▸ **PROBLEM TO WORK ON**
Once you find the line that contains "0120-551-514 (297, 2225)" in the entries below, give it again along with every following line, unchanged, through the final one.

▸ **RECORDS SHOWN**
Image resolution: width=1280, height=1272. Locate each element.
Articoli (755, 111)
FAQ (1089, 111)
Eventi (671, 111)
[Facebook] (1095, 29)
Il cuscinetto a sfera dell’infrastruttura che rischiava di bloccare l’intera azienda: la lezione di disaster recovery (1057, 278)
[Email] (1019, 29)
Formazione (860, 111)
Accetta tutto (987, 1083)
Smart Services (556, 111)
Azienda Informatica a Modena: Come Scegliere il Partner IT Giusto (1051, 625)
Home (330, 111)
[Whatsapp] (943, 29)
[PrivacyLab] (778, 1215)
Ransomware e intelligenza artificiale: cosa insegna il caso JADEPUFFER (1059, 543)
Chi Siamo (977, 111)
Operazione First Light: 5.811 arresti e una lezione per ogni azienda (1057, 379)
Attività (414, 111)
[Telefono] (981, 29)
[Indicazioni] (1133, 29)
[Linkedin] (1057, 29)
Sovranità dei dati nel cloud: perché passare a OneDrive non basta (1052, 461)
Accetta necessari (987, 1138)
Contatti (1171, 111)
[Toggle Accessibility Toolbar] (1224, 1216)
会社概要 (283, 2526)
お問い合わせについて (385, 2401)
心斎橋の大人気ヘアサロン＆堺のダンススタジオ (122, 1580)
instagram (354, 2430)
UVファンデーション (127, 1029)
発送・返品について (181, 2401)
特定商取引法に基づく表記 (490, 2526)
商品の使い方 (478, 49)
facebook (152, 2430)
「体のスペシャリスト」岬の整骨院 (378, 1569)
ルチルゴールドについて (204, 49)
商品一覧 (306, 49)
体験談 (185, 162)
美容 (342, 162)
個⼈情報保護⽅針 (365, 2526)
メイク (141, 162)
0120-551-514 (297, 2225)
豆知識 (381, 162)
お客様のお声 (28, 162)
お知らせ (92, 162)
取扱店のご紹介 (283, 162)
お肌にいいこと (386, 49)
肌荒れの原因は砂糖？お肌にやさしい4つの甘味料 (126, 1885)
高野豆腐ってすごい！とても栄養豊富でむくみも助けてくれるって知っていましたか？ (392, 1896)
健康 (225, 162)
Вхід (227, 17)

▸ **YOUR RESPONSE**
0120-551-514 (297, 2225)
豆知識 (381, 162)
お客様のお声 (28, 162)
お知らせ (92, 162)
取扱店のご紹介 (283, 162)
お肌にいいこと (386, 49)
肌荒れの原因は砂糖？お肌にやさしい4つの甘味料 (126, 1885)
高野豆腐ってすごい！とても栄養豊富でむくみも助けてくれるって知っていましたか？ (392, 1896)
健康 (225, 162)
Вхід (227, 17)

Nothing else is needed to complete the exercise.